The second is the technical question, what forms of filtering or quality assurance might be more efficient, useful, and cost effective? For me the core point to this question is to realise that we need to start with the “for what purpose” question. So our traditional systems provide a form of filtering and QA for a specific purpose – to help researchers decide what articles to read to inform their scientific thinking – but just at first order there are many other reasons for wanting to access research information. So in broad terms I don’t think I’m being contradictory, just pragmatic. I can see short term gains from applying different filtering systems, and long term gains arising from radical change that puts the end user at the heart of the filtering process, not some middle-man who may or may not know what any specific end user needs or wants. But pragmatically we need to get there from here, and make the case as we go. Its a question of the “adjacent possible” if you like.

In terms of target economic metrics I didn’t introduce those figures as a target – more in response to previous discussions where others have demanded to know what a “reasonable” profit/surplus would be. For me the answer is any profit which shows that the market is functional and doesn’t show characteristics of market failure. I’m not an economist but my understanding is that there are a set of characteristics of market failure, and that the JISC report finds that several of them are present in the scholarly communications industry. In saying that I’m an “economic liberal” what I meant is that I favour a functioning market as the best route towards driving value and finding a fair price for the services in the sector. That doesn’t require regulation at the level of profit margins – but it might require changes or regulation that prevent or break up existing monopolies and monopsonies.

Finally as regards the back end. TR deal with metadata, but haven’t yet managed to make progress on data citation for instance, Scopus is doing some interesting stuff with search but the actual technical infrastructure on the document store is a bit frightful. I am sure what Google does is interesting but we can’t use that as infrastructure because they won’t provide an API. In my view we need to actually re-imagine the underlying object store for scholarly literature.
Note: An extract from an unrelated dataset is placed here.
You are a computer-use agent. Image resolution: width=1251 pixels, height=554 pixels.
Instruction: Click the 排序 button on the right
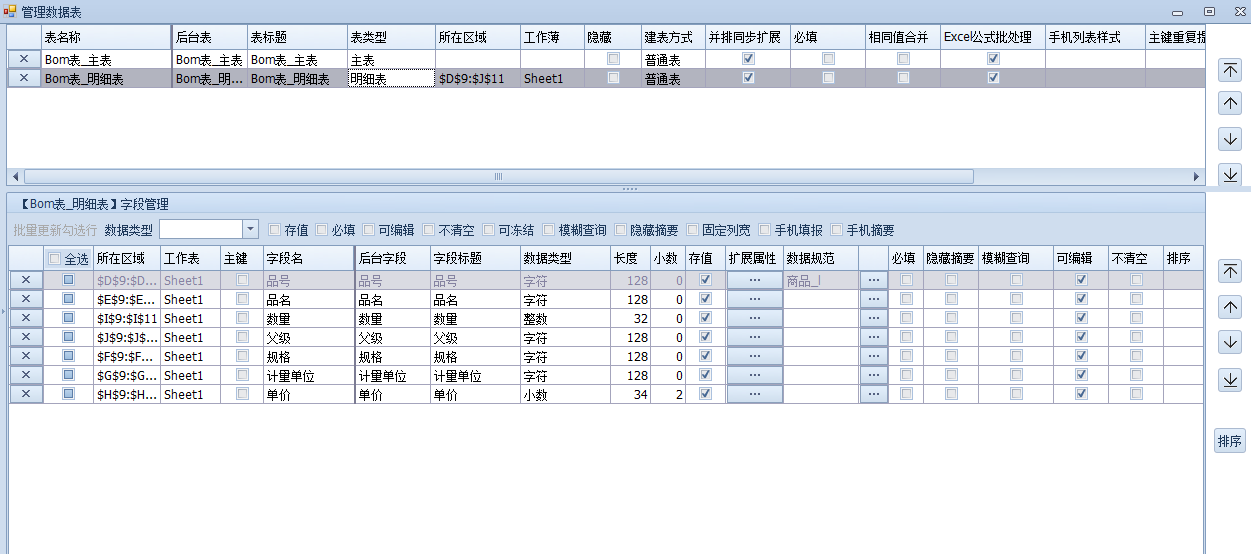coord(1230,441)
An XML-first approach could take us in this direction – but few publishers, and no large ones, are running a true XML-first pipeline as far as I am aware (some say they are, indeed some think they are even but they’re not really). Separation of parts would make a whole new range of search and discovery tools (and indeed granular quality assurance approaches) possible. But its a hard step because it involves making big changes to underlying infrastructure and perhaps also to legacy content.